Originally posted in Asheville Daily Planet
Tuesday, 27 May 2008
If we look at some of the difficulties that we are having in our life today, we can often see from past situations how we ended up where we are now.
Reflective thinking is not only a great tool for helping us to better understand some of the challenges that we are experiencing now, but also excellent for future decisions.
John Dewey defined reflective thinking in 1910. He worked for many years on understanding critical and reflective thinking.
Critical thinking is more focused on the goal in the future — by thinking through different strategies, one can come to a desired direction. Reflective thinking uses the critical thinking process — but the focus is on the past, and not on the future.
Dewey defines it as an “active, persistent, and careful consideration of any belief or supposed form of knowledge in the light of the grounds that support it and the further conclusion to which it tends” (Dewey, 1933).
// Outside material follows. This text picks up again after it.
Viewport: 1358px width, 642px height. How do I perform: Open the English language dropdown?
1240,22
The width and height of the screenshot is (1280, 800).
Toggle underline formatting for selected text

Socrates said it in simpler terms in 399 BCE:“An unexamined life is not worth living.” We can ponder all the reasons why life isn’t worth living without reflective thinking; I believe that when we do not reflect on our past, we tend to make the same mistake over and over again.
Ben Franklin is another person who valued deep and reflective thinking. A quote by him, and later restated by Albert Einstein, shows us the great importance of reflective thinking when they said, “The definition of insanity is doing the same thing over and over and expecting different results.”
It’s all too true that when we are not using reflective thinking about past situations but merely forging ahead to our future goals, we oftentimes end up using the same approach over and over again, only to feel frustrated and defeated. Many times we then feel like a victim, and wonder why our hard work has not paid off. If we really reflect deeply on the situation, we can see that maybe a change within our natures could have reaped a different experience then the one that we had.
Reflective thinking is not only wonderful for deeper relationships with loved ones, but for career situations too. Many people want to work in a profession that they love, but do not quite know what that is. Reflective thinking can help us know our self better in order to see what areas we are good with, and what areas we are not good with.
I also believe that reflective thinking is tied in with intuition. The more we reflect and ponder on situations, the more we are opening to the natural intuitive voice that lies within all human beings. That intuitive voice can help assist us in seeing the bigger picture; it then takes our courage to act upon it.
There are a lot of reasons that I have heard from so many people on why they are not doing reflective thinking in their life. Some say they are too busy or they do not want to dwell on past mistakes because it can be too depressing. I do not consider these good excuses, because reflective thinking can actually help time efficiency and prevent future pain from happening.
This is one of the reasons why history can be so important. If we reflect deeply on history while using our critical mind to understand how it affects us now, we can then take steps to prevent the same thing from happening in the present. This can be applied personally, socially and globally.
Some people might call this way of thinking having awareness or consciousness, but it really is about looking at the bigger picture of the past, while taking those lessons into the present moment, and doing something with them.
It can sometimes seem a heck of a lot easier being like a gerbil going round and round on the wheel waiting for it to stop. But we have the power to stop the wheel of our life, reflect on our situation, and switch directions. Having the courage to do so can prevent future suffering on a great many levels.